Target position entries
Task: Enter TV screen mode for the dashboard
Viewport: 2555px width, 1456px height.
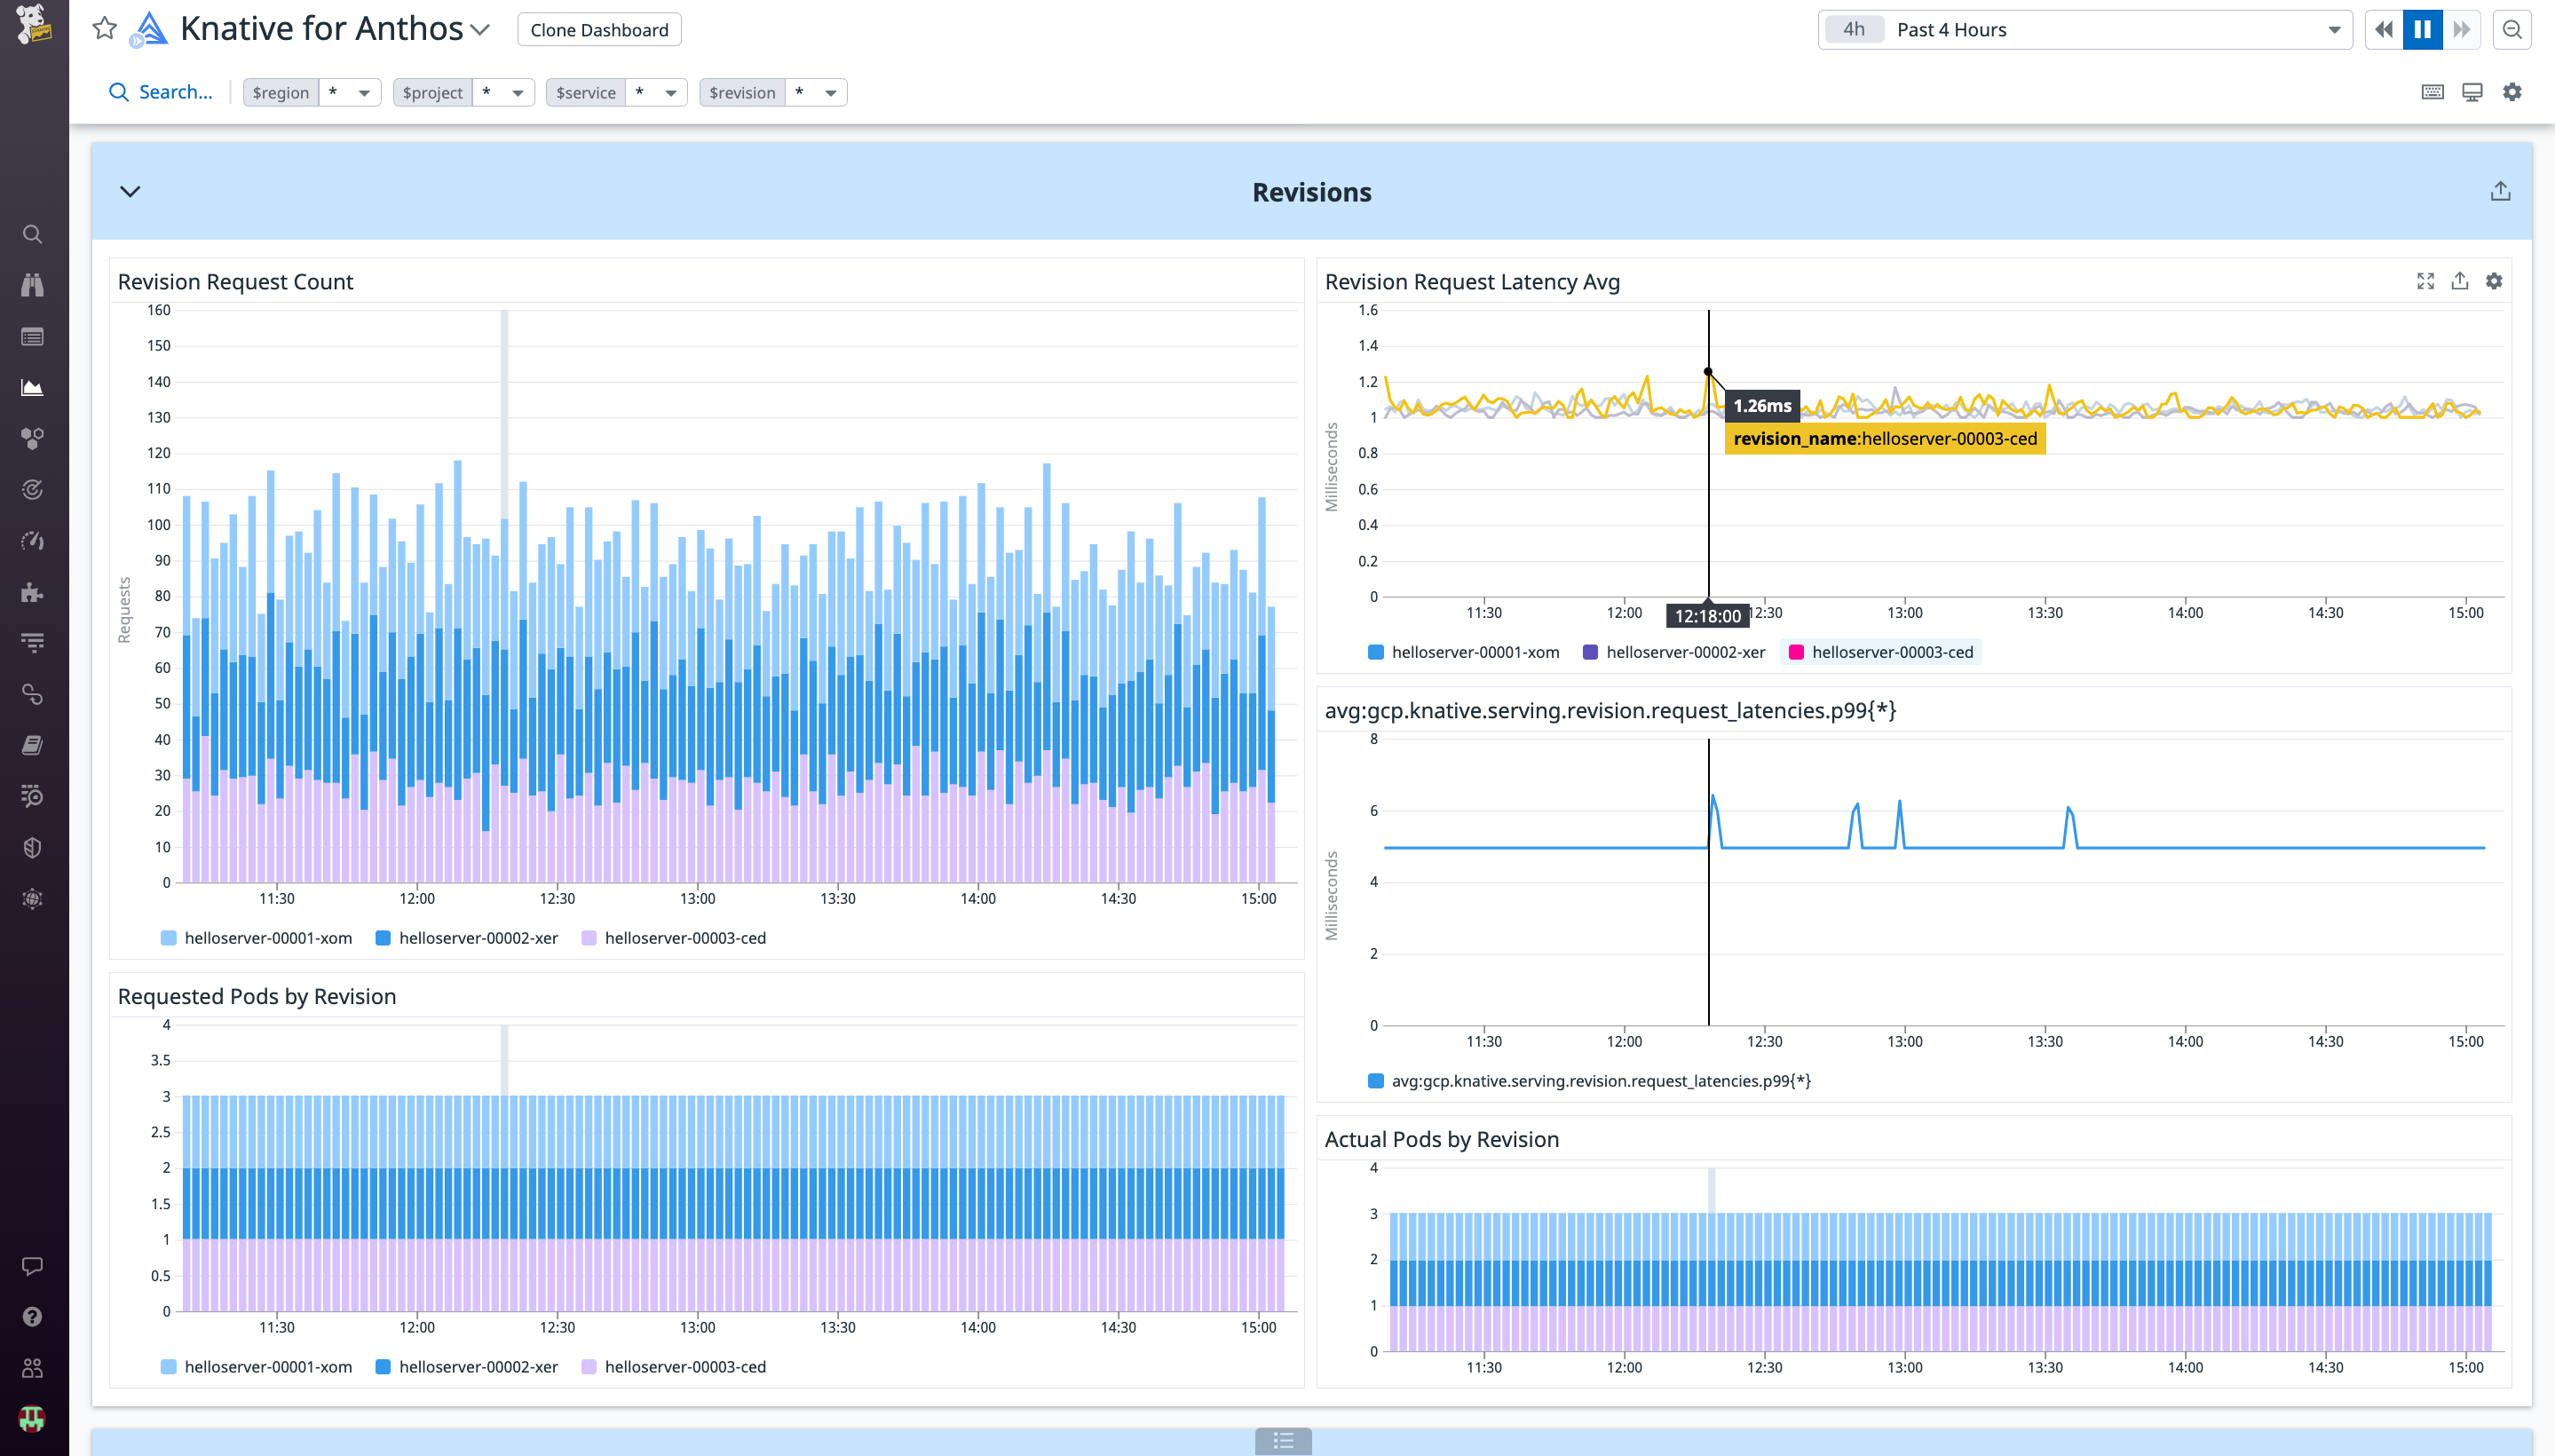Action: point(2472,91)
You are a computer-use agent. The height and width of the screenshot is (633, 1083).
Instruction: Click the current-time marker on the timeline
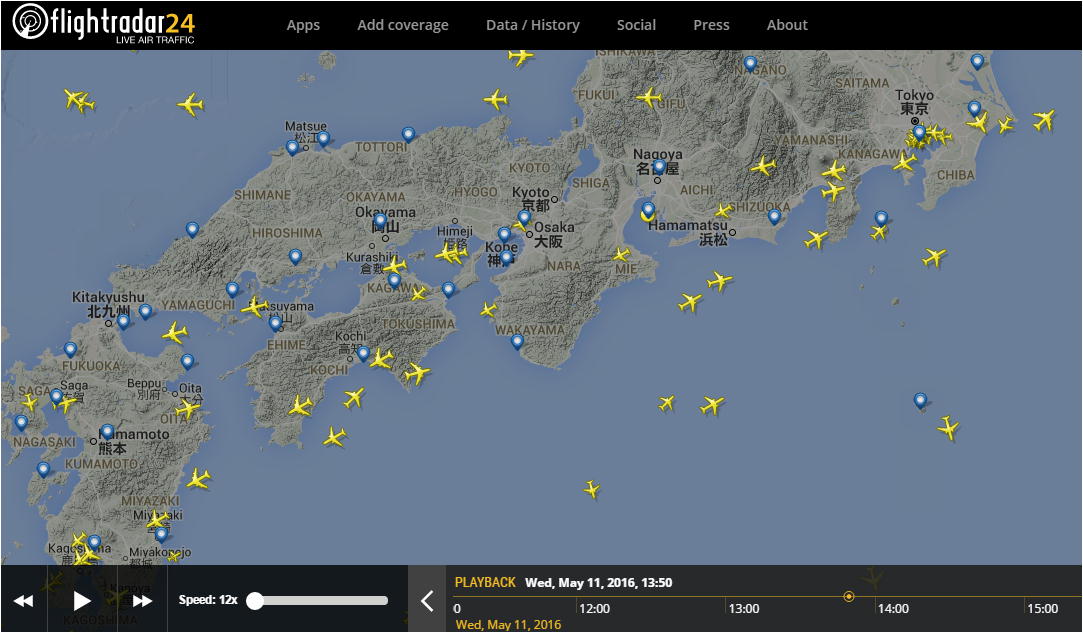849,596
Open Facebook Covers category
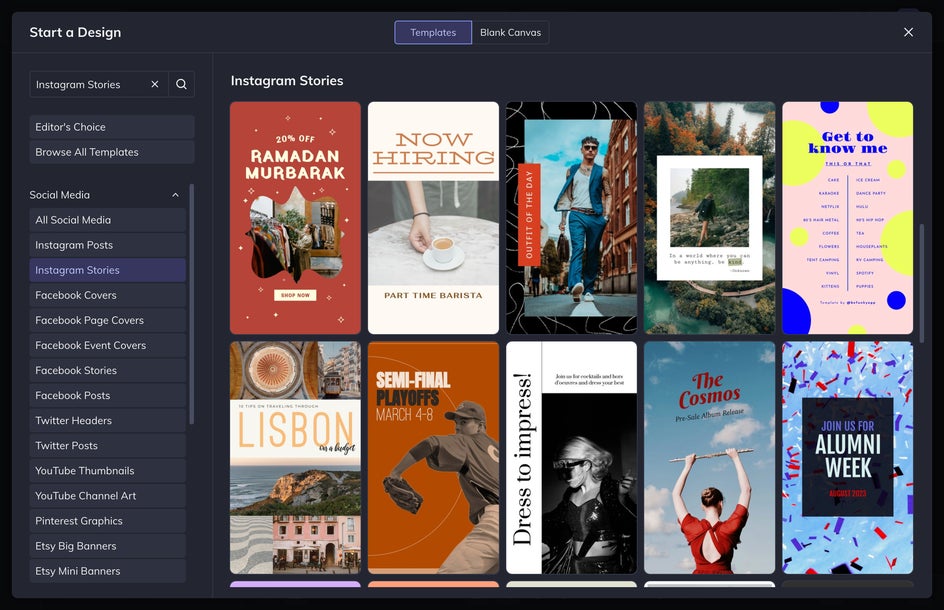The width and height of the screenshot is (944, 610). pos(107,295)
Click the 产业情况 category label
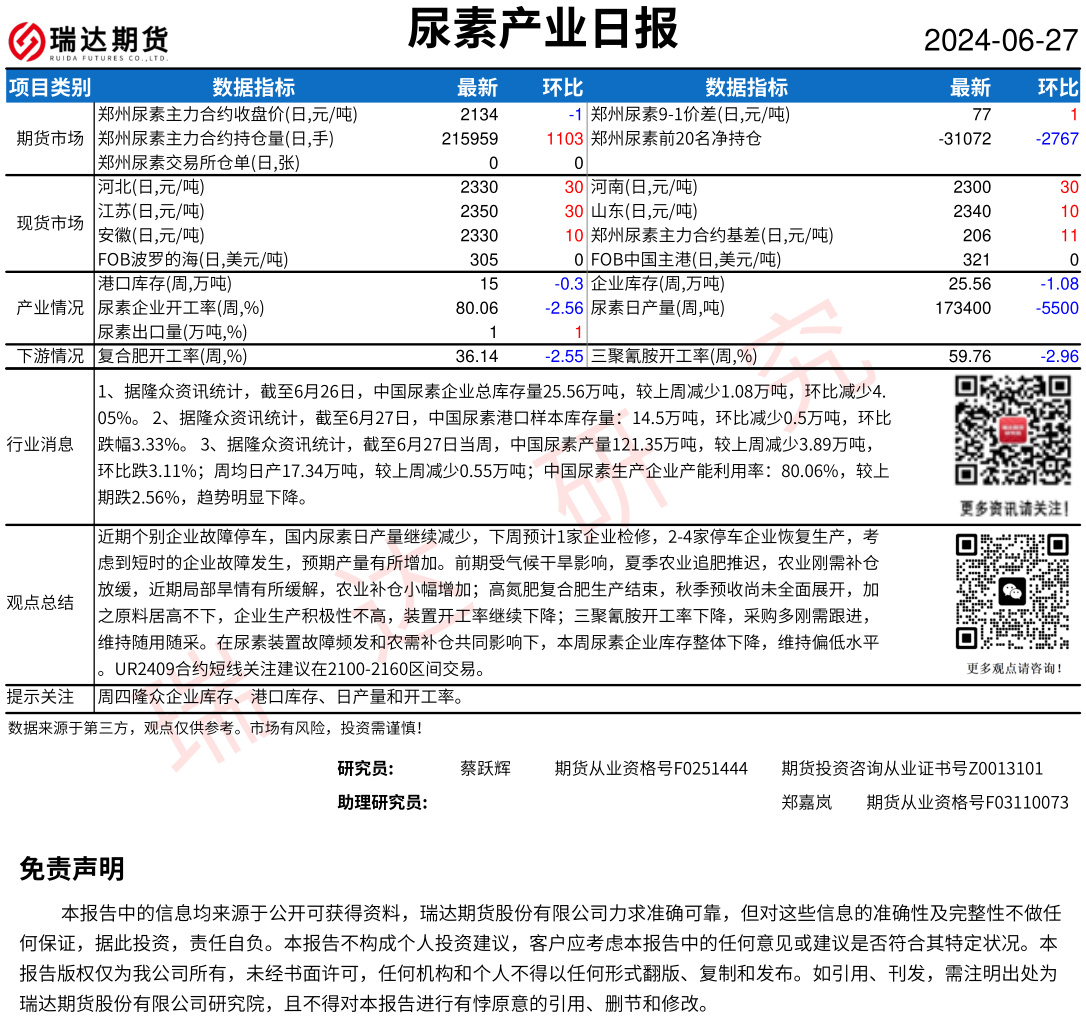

EXERCISE REQUIREMENTS. Rewrite the lines of the entries above as a numbered list, skipping any blank lines. Leave the pictures out of your answer.

THE RESPONSE.
1. Task: Enter TV screen mode for the dashboard
2. Viewport: 2555px width, 1456px height.
3. Action: point(2472,91)
4. You are a computer-use agent. The height and width of the screenshot is (633, 1083).
5. Instruction: Click the current-time marker on the timeline
6. 849,596
7. Open Facebook Covers category
8. The width and height of the screenshot is (944, 610). pos(107,295)
9. Click the 产业情况 category label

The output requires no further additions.